==== Passage to read
And because they are so bad ass:

Image (http://s329.photobucket.com/albums/l398/hardcoreXsuperstar/?action=view&current=Image7.png)

Gotta stay true to the OTPs. <3

[identity profile] foxxcub.livejournal.com 2009-09-09 02:06 am (UTC)(link)
Total bad asses.

Image

[identity profile] 1strangebird.livejournal.com 2009-09-09 12:51 am (UTC)(link)
Frolic!!

Image (http://s20.photobucket.com/albums/b227/Sekhmet72/In%20a%20Panic/OTPs/?action=view&current=458c75d2.jpg)

(I know it's blurry, but I love this picture soo much!!) &hearts &hearts &hearts

[identity profile] foxxcub.livejournal.com 2009-09-09 02:01 am (UTC)(link)
<3333333333333333333333!

I wish this was bigger. :(

Image

[identity profile] thismuchmore.livejournal.com 2009-09-09 02:27 am (UTC)(link)

They're such boyfriends here, I can't stand it.

(LOL HTML FAIL. AND I'M STUDYING WEB DESIGN; I SHOULD KNOW BETTER.)
Edited 2009-09-09 02:28 (UTC)

[identity profile] foxxcub.livejournal.com 2009-09-09 02:30 am (UTC)(link)
I think you and I have talked about this one before?

Image

[identity profile] castoffstarter.livejournal.com 2009-09-09 02:00 pm (UTC)(link)
know what i always loved about jon? this fic i saved forever ago. it's locked now so i hope meg doesn't mind me c&ping. i doubt she will:

remember to sing along
(895) // (PG)
for [livejournal.com profile] we_are_cities june 05 07 (http://community.livejournal.com/we_are_cities/94707.html) prompt.
started as comment!fic for [livejournal.com profile] castoffstarter and then grew. ish.


Jon picks up on the little tiny baby things about each moment, some days, and it makes his head swim with constant possibilities and the idiosyncrasies he knows he could only admire from a step away. He remembers being young mostly when he kisses Brendon, and he smiles into Brendon's mouth. At night he thinks about his brothers and their suits and ties, now, and how they're jealous of what he's got but he still feels that urge to keep up. He remembers them running fast out of the front door to get away from him, and the sound of shoes slapping pavement echoed a sort of rejection he hardly feels anymore. When he does, it's pushed away quickly by everything he knows for sure, like steady warmth of a body breathing next to him and hands and shoulders and eyes. At home he's nervous and can't quite sit still, and he aches with a feeling that nothing seems right. He doesn't feel like he exists there in quite the same way that he does when it's the four of them, and the first time he was at home for more than a couple days, it was overwhelming and he didn't get it, mostly tried to ignore and distract and keep busy. He never felt like he fit in, anyway, with his hand-me-downs and his ratty tennis shoes and eyes too honest-looking to be anything but.
========
==== Supplied material
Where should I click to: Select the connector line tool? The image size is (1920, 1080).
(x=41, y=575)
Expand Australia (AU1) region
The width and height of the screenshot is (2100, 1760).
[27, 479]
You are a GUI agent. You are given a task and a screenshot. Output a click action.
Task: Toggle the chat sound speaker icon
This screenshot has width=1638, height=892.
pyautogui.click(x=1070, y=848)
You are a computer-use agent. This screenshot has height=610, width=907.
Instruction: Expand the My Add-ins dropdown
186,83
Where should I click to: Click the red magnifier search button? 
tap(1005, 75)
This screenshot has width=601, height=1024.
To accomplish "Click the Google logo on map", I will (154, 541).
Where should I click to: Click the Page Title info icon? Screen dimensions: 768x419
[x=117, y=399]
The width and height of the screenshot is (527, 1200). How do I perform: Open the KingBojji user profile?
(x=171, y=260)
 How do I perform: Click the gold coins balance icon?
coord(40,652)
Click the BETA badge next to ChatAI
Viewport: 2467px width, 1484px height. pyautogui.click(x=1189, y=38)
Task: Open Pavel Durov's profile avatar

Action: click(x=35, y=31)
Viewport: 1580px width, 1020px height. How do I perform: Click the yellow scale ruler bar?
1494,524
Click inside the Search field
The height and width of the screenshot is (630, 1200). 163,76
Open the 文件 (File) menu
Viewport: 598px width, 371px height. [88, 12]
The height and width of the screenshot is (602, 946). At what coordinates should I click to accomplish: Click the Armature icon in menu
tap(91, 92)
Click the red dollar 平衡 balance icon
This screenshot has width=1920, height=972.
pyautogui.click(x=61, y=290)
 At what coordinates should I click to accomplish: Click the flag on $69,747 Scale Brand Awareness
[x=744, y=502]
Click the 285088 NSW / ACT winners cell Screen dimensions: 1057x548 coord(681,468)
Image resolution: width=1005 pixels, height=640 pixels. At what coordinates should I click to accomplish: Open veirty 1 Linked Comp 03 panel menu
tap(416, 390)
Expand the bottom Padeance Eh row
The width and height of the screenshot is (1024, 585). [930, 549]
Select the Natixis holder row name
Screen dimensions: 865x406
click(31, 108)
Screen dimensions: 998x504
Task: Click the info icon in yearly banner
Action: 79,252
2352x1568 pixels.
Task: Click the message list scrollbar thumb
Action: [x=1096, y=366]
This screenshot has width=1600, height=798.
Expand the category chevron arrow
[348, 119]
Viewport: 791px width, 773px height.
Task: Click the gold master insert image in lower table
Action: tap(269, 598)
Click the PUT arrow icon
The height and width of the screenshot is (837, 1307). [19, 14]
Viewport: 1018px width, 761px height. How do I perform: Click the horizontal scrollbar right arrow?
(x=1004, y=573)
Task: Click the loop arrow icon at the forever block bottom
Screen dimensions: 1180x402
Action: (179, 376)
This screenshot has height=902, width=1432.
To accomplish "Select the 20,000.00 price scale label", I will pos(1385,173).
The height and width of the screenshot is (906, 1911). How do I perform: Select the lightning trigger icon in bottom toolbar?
========
*Problems to solve*.
- A) In the comment thread, what does the commenter at thismuchmore.livejournal.com say they are studying?
- B) List every distinct LiveJournal account that appears with an identity profile heading a comment in the comment thread.
- C) Output the part of the comment thread that opens with the words containing "(LOL HTML FAIL." and closes with "this one before?", reproducing it exactly.

*Outputs for the tasks*.
- A) Web design.

- B) foxxcub.livejournal.com, 1strangebird.livejournal.com, thismuchmore.livejournal.com, castoffstarter.livejournal.com

- C)
(LOL HTML FAIL. AND I'M STUDYING WEB DESIGN; I SHOULD KNOW BETTER.)
Edited 2009-09-09 02:28 (UTC)

[identity profile] foxxcub.livejournal.com 2009-09-09 02:30 am (UTC)(link)
I think you and I have talked about this one before?